Massachusetts Regulators Allow Cannabis to be Transported to Islands

Massachusetts cannabis regulators have issued an administrative order to allow cannabis companies to transport cannabis products from the mainland to Martha’s Vineyard and Nantucket islands.

Full story after the jump.

Massachusetts cannabis regulators last week issued an administrative order allowing cannabis to be transported from the mainland to Martha’s Vineyard and Nantucket islands, the Associated Press reports. The decision comes following a lawsuit by Martha’s Vineyard dispensary Island Time which argued that the ban on transporting cannabis from the mainland to the island is arbitrary and puts an undue burden on dispensaries on the island, who must rely on cannabis grown only on the island.

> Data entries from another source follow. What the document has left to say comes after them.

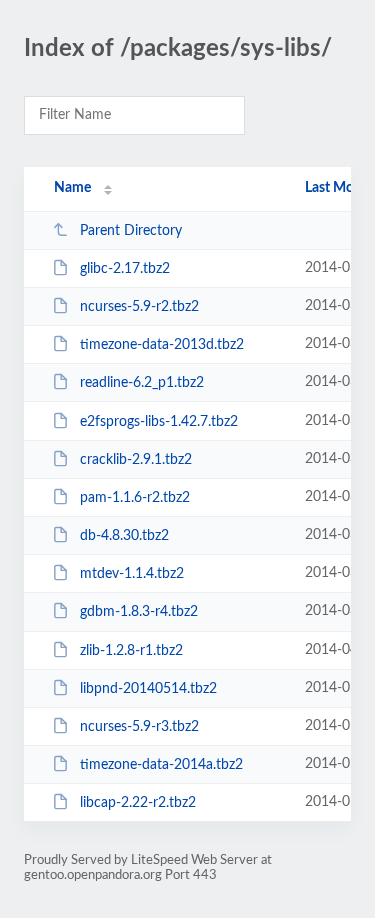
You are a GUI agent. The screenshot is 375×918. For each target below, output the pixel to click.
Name (72, 188)
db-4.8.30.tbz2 (124, 536)
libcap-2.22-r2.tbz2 (138, 803)
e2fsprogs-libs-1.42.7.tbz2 (159, 422)
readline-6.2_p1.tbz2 (142, 383)
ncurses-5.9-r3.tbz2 (139, 727)
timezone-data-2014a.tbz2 (161, 765)
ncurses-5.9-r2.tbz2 (139, 307)
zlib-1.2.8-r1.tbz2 (131, 651)
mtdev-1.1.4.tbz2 (132, 574)
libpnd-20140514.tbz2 (148, 689)
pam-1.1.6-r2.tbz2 (135, 498)
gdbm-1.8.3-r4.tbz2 (139, 612)
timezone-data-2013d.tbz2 (162, 345)
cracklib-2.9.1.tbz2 (136, 460)
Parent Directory (131, 231)
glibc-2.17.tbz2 (125, 269)
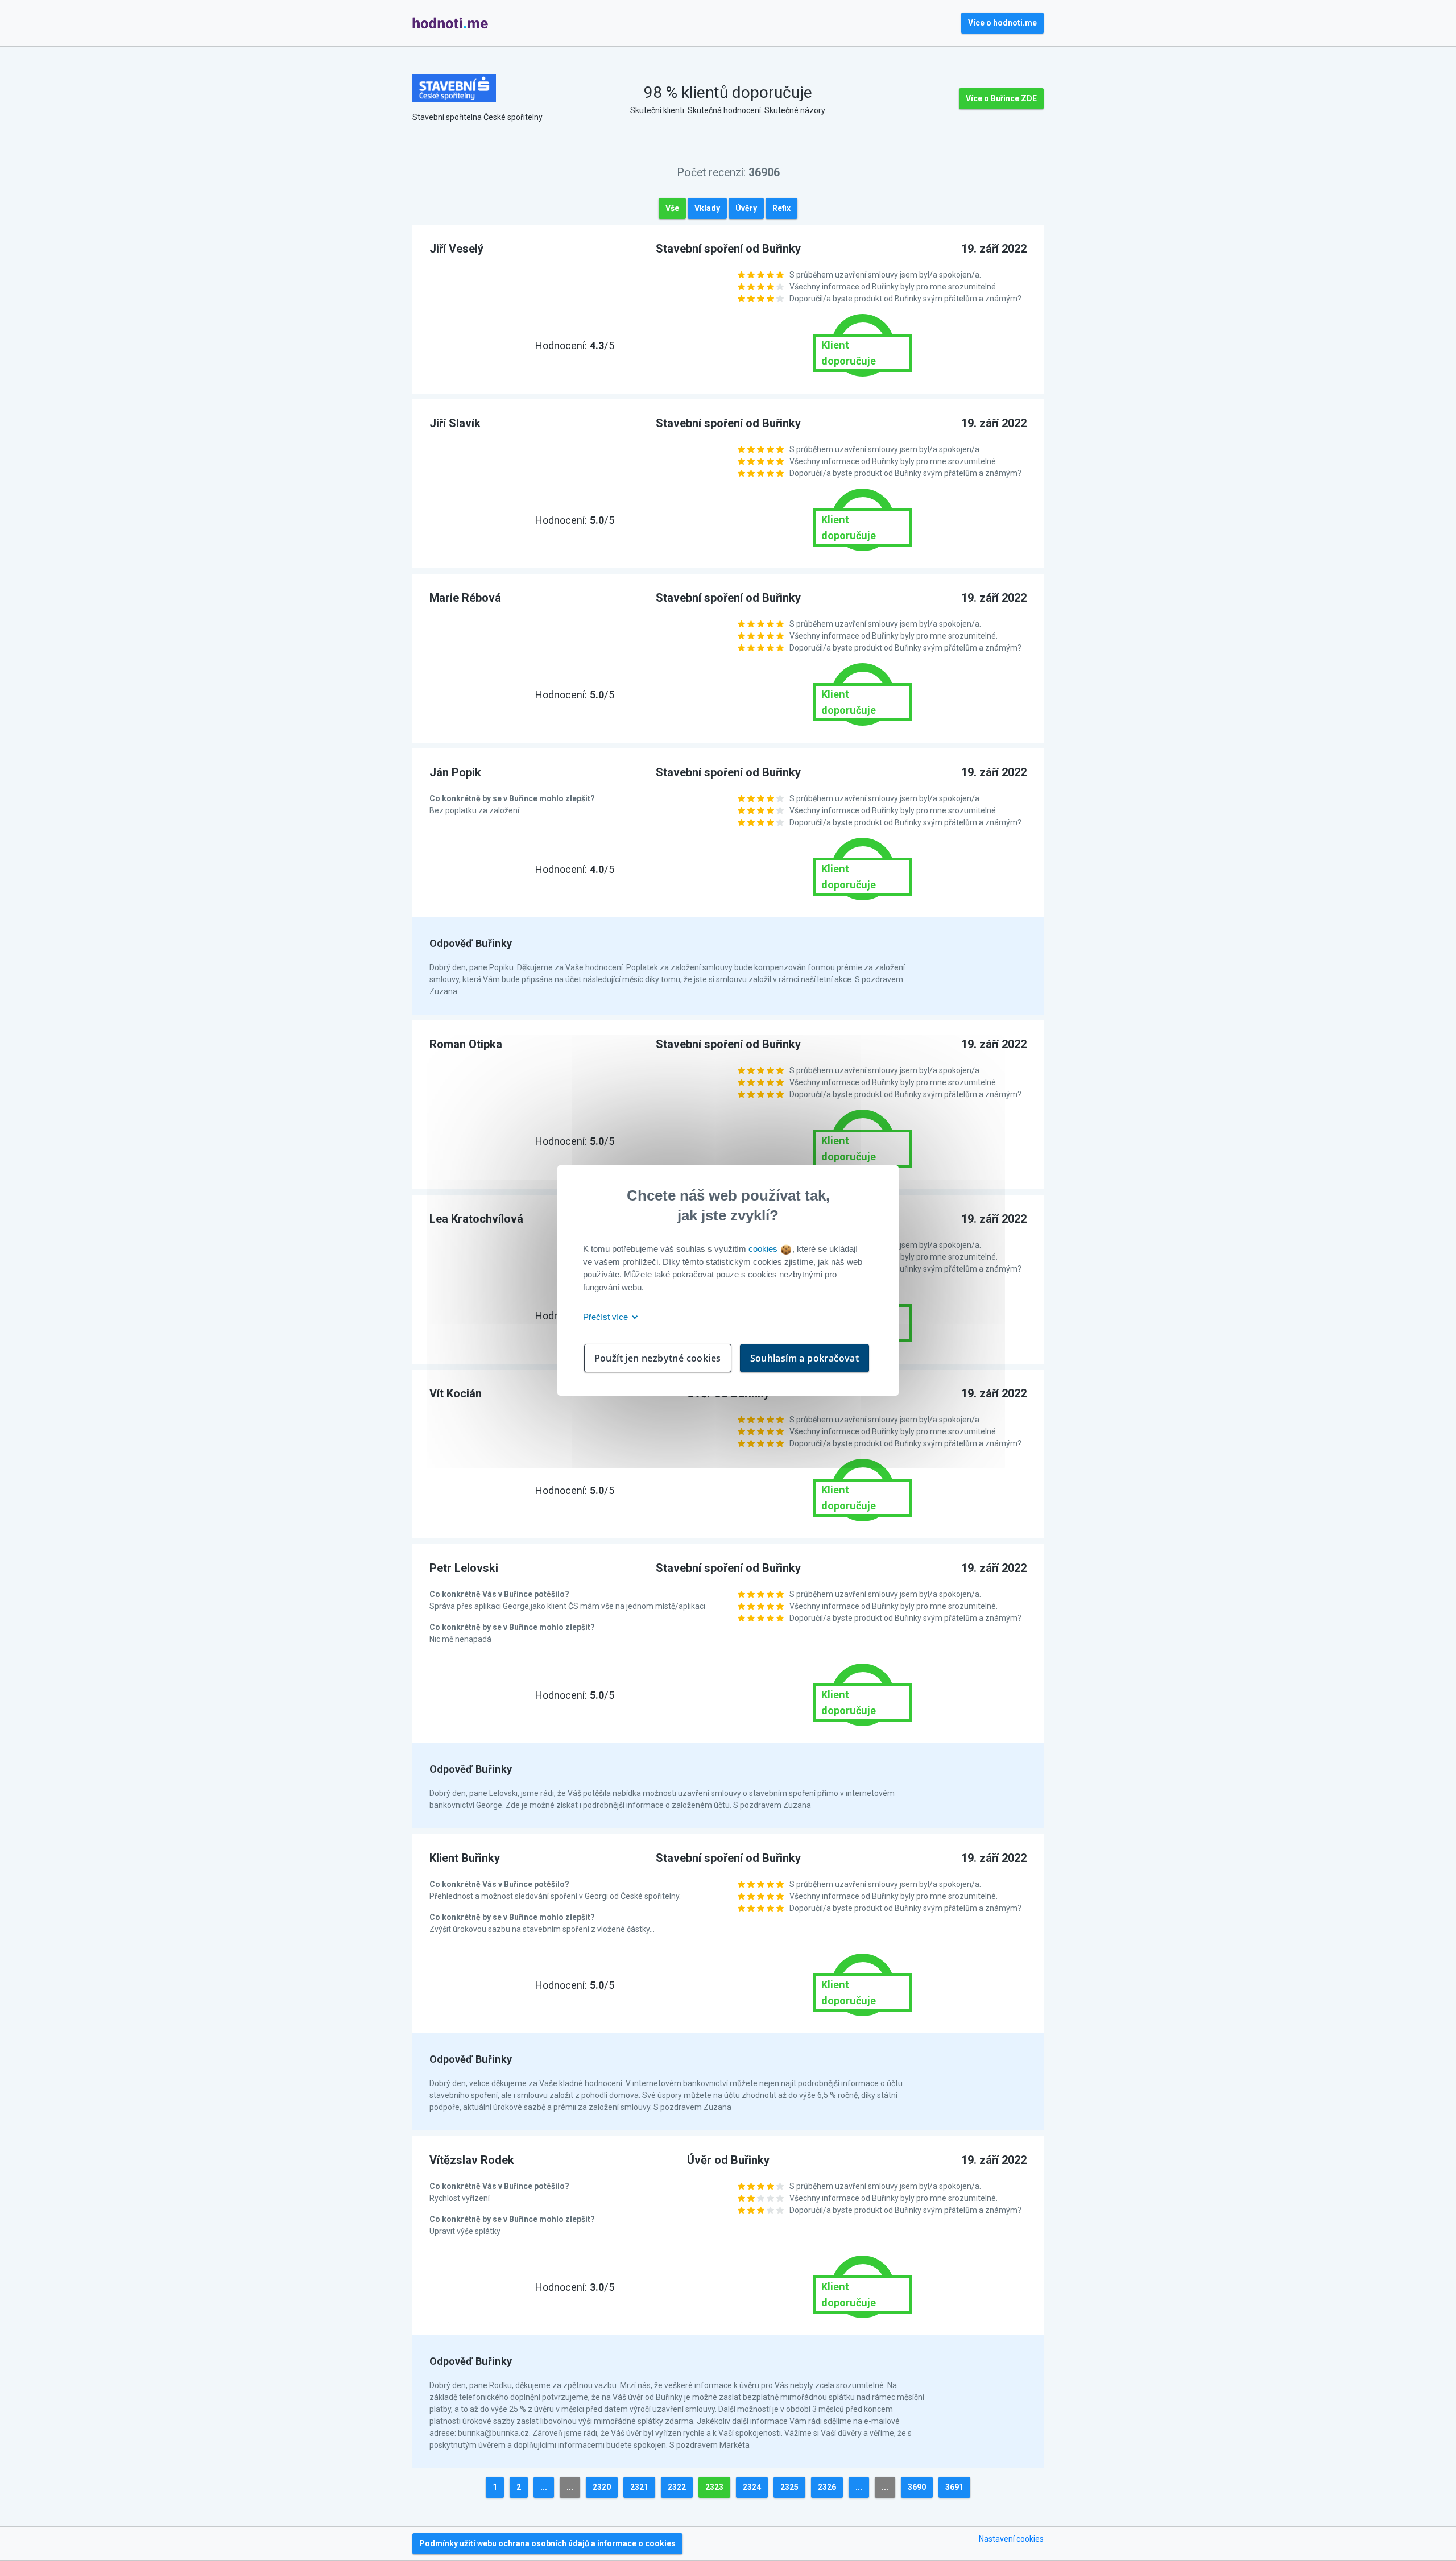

State regulators had taken the position that transporting cannabis by either boat or plane risked violating federal law and banned the transport of cannabis to the Massachusetts islands. The order says that any cannabis transported from the mainland to the islands must remain entirely in state territorial waters, meaning cannabis cannot be transported via the ferry and must be transported on alternative, approved boats.

Island Time owner Geoff Rose told the AP that he was still working out the details, but he expected he’d be able to reopen sometime this week. Rose also indicated plans to drop the lawsuit.

Ava Callender Concepcion, the acting Cannabis Control Commission chair, told the AP the commission reached out to federal authorities and did not receive any pushback to the plan.